• Exercise
For every line below, set down an identical copy.

++++++++

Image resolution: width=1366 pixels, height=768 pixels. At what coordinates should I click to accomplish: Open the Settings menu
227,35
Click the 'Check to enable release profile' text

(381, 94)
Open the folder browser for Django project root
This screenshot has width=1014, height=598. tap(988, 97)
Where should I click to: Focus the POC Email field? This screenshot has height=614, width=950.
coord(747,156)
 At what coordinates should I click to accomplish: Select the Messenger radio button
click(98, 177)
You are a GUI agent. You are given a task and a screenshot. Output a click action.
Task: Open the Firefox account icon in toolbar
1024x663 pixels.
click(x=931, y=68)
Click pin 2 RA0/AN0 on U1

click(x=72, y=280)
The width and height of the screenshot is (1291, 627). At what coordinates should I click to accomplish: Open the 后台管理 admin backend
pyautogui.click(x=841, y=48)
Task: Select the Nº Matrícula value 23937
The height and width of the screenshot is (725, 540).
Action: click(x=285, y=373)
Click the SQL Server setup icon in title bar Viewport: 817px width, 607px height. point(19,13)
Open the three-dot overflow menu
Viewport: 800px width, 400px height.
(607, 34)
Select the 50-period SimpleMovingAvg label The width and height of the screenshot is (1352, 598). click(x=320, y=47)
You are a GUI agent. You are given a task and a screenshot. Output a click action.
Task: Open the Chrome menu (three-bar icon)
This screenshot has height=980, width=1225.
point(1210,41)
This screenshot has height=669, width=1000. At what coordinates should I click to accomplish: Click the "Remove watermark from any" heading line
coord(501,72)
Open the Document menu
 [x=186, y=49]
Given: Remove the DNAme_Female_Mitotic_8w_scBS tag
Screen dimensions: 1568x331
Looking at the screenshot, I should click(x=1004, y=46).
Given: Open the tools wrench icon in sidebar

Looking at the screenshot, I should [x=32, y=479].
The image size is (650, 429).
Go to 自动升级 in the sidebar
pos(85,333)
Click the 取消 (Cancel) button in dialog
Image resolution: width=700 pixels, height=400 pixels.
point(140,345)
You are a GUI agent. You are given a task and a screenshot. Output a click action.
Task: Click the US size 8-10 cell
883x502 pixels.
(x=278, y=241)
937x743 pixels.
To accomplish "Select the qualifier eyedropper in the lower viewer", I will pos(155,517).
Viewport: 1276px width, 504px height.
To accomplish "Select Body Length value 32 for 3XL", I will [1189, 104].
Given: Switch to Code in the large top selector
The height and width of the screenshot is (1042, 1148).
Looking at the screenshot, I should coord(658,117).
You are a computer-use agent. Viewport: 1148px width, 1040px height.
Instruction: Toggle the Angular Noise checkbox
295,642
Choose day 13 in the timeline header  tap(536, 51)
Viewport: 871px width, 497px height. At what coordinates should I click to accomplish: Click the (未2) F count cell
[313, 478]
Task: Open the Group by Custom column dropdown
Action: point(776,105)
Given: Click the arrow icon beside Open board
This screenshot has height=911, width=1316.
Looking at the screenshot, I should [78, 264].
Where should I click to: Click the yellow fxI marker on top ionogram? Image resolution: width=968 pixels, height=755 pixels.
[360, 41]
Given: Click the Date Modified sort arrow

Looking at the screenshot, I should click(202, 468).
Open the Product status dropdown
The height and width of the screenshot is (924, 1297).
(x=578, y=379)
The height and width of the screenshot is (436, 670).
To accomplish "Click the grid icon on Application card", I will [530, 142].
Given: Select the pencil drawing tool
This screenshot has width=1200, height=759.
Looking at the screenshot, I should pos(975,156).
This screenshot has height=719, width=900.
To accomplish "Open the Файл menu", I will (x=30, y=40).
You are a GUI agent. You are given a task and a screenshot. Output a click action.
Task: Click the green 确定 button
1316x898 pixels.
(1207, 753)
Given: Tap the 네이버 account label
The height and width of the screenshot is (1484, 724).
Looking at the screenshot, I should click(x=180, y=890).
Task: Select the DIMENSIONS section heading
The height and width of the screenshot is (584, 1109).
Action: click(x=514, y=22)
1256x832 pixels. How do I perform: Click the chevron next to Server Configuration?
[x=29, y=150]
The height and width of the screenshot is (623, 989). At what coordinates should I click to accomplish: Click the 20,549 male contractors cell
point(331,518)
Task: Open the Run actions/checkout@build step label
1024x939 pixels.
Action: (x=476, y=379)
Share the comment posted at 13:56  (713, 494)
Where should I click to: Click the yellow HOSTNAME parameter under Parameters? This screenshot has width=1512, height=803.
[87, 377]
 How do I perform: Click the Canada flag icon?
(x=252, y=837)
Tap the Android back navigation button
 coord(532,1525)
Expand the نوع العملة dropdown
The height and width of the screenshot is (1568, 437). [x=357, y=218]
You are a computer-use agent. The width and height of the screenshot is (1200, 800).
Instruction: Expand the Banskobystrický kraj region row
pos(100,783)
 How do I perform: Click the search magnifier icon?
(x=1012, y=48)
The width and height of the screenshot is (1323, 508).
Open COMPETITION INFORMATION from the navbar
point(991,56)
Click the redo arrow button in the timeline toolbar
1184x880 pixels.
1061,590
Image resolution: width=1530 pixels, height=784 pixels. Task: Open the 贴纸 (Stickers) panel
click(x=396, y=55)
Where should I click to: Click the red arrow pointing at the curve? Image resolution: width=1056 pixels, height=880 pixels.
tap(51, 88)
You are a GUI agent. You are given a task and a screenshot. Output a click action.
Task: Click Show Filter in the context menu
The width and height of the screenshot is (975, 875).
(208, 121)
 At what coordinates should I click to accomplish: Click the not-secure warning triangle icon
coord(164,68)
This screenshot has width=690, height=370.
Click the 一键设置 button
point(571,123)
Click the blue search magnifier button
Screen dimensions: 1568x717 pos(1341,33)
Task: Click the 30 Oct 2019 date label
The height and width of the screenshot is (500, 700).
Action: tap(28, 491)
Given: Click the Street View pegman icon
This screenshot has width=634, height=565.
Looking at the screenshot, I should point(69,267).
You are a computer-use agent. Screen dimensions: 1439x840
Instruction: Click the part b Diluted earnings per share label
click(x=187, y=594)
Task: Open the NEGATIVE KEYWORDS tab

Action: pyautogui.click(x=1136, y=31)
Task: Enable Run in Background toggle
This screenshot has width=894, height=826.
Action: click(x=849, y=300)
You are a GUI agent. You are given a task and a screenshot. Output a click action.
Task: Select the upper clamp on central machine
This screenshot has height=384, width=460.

++++++++

• Your response
Image resolution: width=1366 pixels, height=768 pixels. At what coordinates should I click to accomplish: Open the Settings menu
227,35
Click the 'Check to enable release profile' text

(381, 94)
Open the folder browser for Django project root
This screenshot has width=1014, height=598. tap(988, 97)
Where should I click to: Focus the POC Email field? This screenshot has height=614, width=950.
coord(747,156)
 At what coordinates should I click to accomplish: Select the Messenger radio button
click(98, 177)
You are a GUI agent. You are given a task and a screenshot. Output a click action.
Task: Open the Firefox account icon in toolbar
1024x663 pixels.
click(x=931, y=68)
Click pin 2 RA0/AN0 on U1

click(x=72, y=280)
The width and height of the screenshot is (1291, 627). At what coordinates should I click to accomplish: Open the 后台管理 admin backend
pyautogui.click(x=841, y=48)
Task: Select the Nº Matrícula value 23937
The height and width of the screenshot is (725, 540).
Action: click(x=285, y=373)
Click the SQL Server setup icon in title bar Viewport: 817px width, 607px height. point(19,13)
Open the three-dot overflow menu
Viewport: 800px width, 400px height.
(607, 34)
Select the 50-period SimpleMovingAvg label The width and height of the screenshot is (1352, 598). click(x=320, y=47)
You are a GUI agent. You are given a task and a screenshot. Output a click action.
Task: Open the Chrome menu (three-bar icon)
This screenshot has height=980, width=1225.
point(1210,41)
This screenshot has height=669, width=1000. At what coordinates should I click to accomplish: Click the "Remove watermark from any" heading line
coord(501,72)
Open the Document menu
 [x=186, y=49]
Given: Remove the DNAme_Female_Mitotic_8w_scBS tag
Screen dimensions: 1568x331
Looking at the screenshot, I should click(x=1004, y=46).
Given: Open the tools wrench icon in sidebar

Looking at the screenshot, I should [x=32, y=479].
The image size is (650, 429).
Go to 自动升级 in the sidebar
pos(85,333)
Click the 取消 (Cancel) button in dialog
Image resolution: width=700 pixels, height=400 pixels.
point(140,345)
You are a GUI agent. You are given a task and a screenshot. Output a click action.
Task: Click the US size 8-10 cell
883x502 pixels.
(x=278, y=241)
937x743 pixels.
To accomplish "Select the qualifier eyedropper in the lower viewer", I will pos(155,517).
Viewport: 1276px width, 504px height.
To accomplish "Select Body Length value 32 for 3XL", I will [1189, 104].
Given: Switch to Code in the large top selector
The height and width of the screenshot is (1042, 1148).
Looking at the screenshot, I should coord(658,117).
You are a computer-use agent. Viewport: 1148px width, 1040px height.
Instruction: Toggle the Angular Noise checkbox
295,642
Choose day 13 in the timeline header  tap(536, 51)
Viewport: 871px width, 497px height. At what coordinates should I click to accomplish: Click the (未2) F count cell
[313, 478]
Task: Open the Group by Custom column dropdown
Action: point(776,105)
Given: Click the arrow icon beside Open board
This screenshot has height=911, width=1316.
Looking at the screenshot, I should [78, 264].
Where should I click to: Click the yellow fxI marker on top ionogram? Image resolution: width=968 pixels, height=755 pixels.
[360, 41]
Given: Click the Date Modified sort arrow

Looking at the screenshot, I should click(202, 468).
Open the Product status dropdown
The height and width of the screenshot is (924, 1297).
(x=578, y=379)
The height and width of the screenshot is (436, 670).
To accomplish "Click the grid icon on Application card", I will [530, 142].
Given: Select the pencil drawing tool
This screenshot has width=1200, height=759.
Looking at the screenshot, I should pos(975,156).
This screenshot has height=719, width=900.
To accomplish "Open the Файл menu", I will (x=30, y=40).
You are a GUI agent. You are given a task and a screenshot. Output a click action.
Task: Click the green 确定 button
1316x898 pixels.
(1207, 753)
Given: Tap the 네이버 account label
The height and width of the screenshot is (1484, 724).
Looking at the screenshot, I should click(x=180, y=890).
Task: Select the DIMENSIONS section heading
The height and width of the screenshot is (584, 1109).
Action: click(x=514, y=22)
1256x832 pixels. How do I perform: Click the chevron next to Server Configuration?
[x=29, y=150]
The height and width of the screenshot is (623, 989). At what coordinates should I click to accomplish: Click the 20,549 male contractors cell
point(331,518)
Task: Open the Run actions/checkout@build step label
1024x939 pixels.
Action: (x=476, y=379)
Share the comment posted at 13:56  (713, 494)
Where should I click to: Click the yellow HOSTNAME parameter under Parameters? This screenshot has width=1512, height=803.
[87, 377]
 How do I perform: Click the Canada flag icon?
(x=252, y=837)
Tap the Android back navigation button
 coord(532,1525)
Expand the نوع العملة dropdown
The height and width of the screenshot is (1568, 437). [x=357, y=218]
You are a computer-use agent. The width and height of the screenshot is (1200, 800).
Instruction: Expand the Banskobystrický kraj region row
pos(100,783)
 How do I perform: Click the search magnifier icon?
(x=1012, y=48)
The width and height of the screenshot is (1323, 508).
Open COMPETITION INFORMATION from the navbar
point(991,56)
Click the redo arrow button in the timeline toolbar
1184x880 pixels.
1061,590
Image resolution: width=1530 pixels, height=784 pixels. Task: Open the 贴纸 (Stickers) panel
click(x=396, y=55)
Where should I click to: Click the red arrow pointing at the curve? Image resolution: width=1056 pixels, height=880 pixels.
tap(51, 88)
You are a GUI agent. You are given a task and a screenshot. Output a click action.
Task: Click Show Filter in the context menu
The width and height of the screenshot is (975, 875).
(208, 121)
 At what coordinates should I click to accomplish: Click the not-secure warning triangle icon
coord(164,68)
This screenshot has width=690, height=370.
Click the 一键设置 button
point(571,123)
Click the blue search magnifier button
Screen dimensions: 1568x717 pos(1341,33)
Task: Click the 30 Oct 2019 date label
The height and width of the screenshot is (500, 700).
Action: tap(28, 491)
Given: Click the Street View pegman icon
This screenshot has width=634, height=565.
Looking at the screenshot, I should point(69,267).
You are a computer-use agent. Screen dimensions: 1439x840
Instruction: Click the part b Diluted earnings per share label
click(x=187, y=594)
Task: Open the NEGATIVE KEYWORDS tab

Action: pyautogui.click(x=1136, y=31)
Task: Enable Run in Background toggle
This screenshot has width=894, height=826.
Action: click(x=849, y=300)
You are a GUI agent. You are given a task and a screenshot. Output a click action.
Task: Select the upper clamp on central machine
This screenshot has height=384, width=460.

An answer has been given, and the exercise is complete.